De nos jours, dans la province de Cosenza, on trouve à Ferramonti ce qui reste du camp de concentration pour juifs étrangers, construit pendant la dernière guerre mondiale. Sur la Côte des Cédratiers (entre Tortora et Cetraro, concentrée autour de ‘Santa Maria del Cedro’), chaque année, au mois d’août, des rabbins du monde entier viennent récolter les excellents cédrats de Calabre qui font partie intégrante des célébrations de la fête de Souccot.
À Cosenza, pour la récurrence de la Fête juive des Lumières, un majestueux candélabre est allumé publiquement à Largo Antoniozzi, dans le centre historique, à proximité de l’ancien quartier juif. De plus, le Festival de la cuisine casher en Calabre a été inauguré en 2019.
Une curiosité : à Reggio de Calabre, le touriste pourra se promener tout le long d’une très belle rue dédiée à Aschenez (arrière-petit-fils de Noé) qui, selon une légende, aurait fondé cette belle ville qui plonge son regard charmeur sur la Méditerranée.
Texte de Riccardo Guerrieri
Rencontre avec Lina Fraietta, au sujet d’un très beau projet créé dans la ville de Monasterace, une bibliothèque permettant aux chercheurs et visiteurs de mieux connaitre le patrimoine culturel juif de Calabre.
Jguideeurope : Comment le projet de bibliothèque a-t-il vu le jour ?
Lina Fraietta : La bibliothèque Agafray est gérée par l’association culturelle Agafray. L’association a été créée en mémoire de mon frère, Agazio Flaviano Fraietta, à mon initiative.

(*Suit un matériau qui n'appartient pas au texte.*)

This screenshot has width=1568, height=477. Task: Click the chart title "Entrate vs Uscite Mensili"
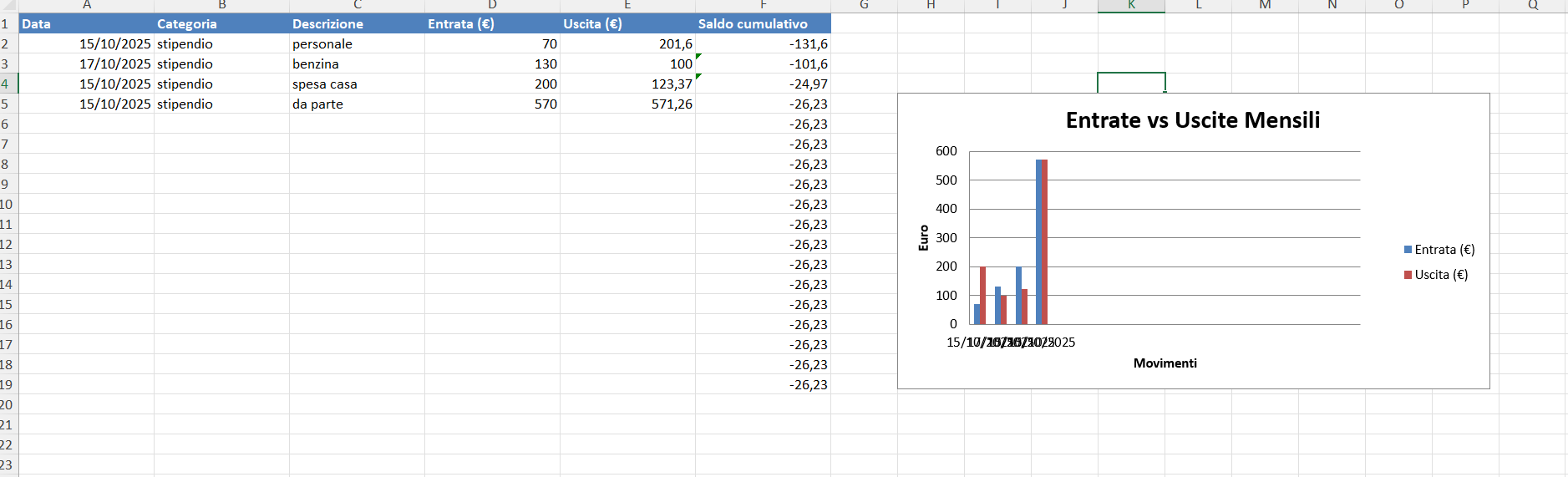point(1192,120)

Bien qu’il n’ait pas de qualifications académiques, Agazio était un érudit et un chercheur passionné de la culture calabraise et de l’histoire des Juifs en Calabre.
Au cours des dernières années, il avait rassemblé plus de 2 500 livres et objets, calabrais et juifs, qui constituent aujourd’hui le patrimoine livresque de la Biblioteca Agafray, située à Monasterace, où Agazio est né.
Un département dédié aux enfants et aux jeunes a été ajouté, à mon initiative, avec des livres et le lancement de divers ateliers créatifs pour les enfants.
L’un des objectifs de la bibliothèque étant de faire connaître le territoire, une maison de vacances, la « casa Agafray », a été créée dans un village voisin : Sant’Andrea Apostolo dello Ionio. La maison favorise les séjours des membres de l’Association et de ceux qui veulent connaître la Calabre.
Participez-vous à des projets culturels ou éducatifs dans la région ?
La bibliothèque et l’association sont au service des citoyens ; entre-temps, plusieurs événements ont été proposés et organisés sous le patronage d’institutions locales, en particulier la municipalité de Monasterace où se trouve la bibliothèque. Elle n’est actuellement pas impliquée dans des projets scolaires ou régionaux spécifiques.
Quel livre sur l’héritage juif de la Calabre vous a particulièrement impressionné ?
Plusieurs livres sur le patrimoine juif, en possession de la bibliothèque, m’ont impressionné, bien que peu d’auteurs et de chercheurs se soient consacrés à ce thème ; je n’en citerai qu’un parmi tous : Gli Ebrei nell’Italia Meridionale (Les Juifs en Italie du Sud), de Nicola Ferorelli.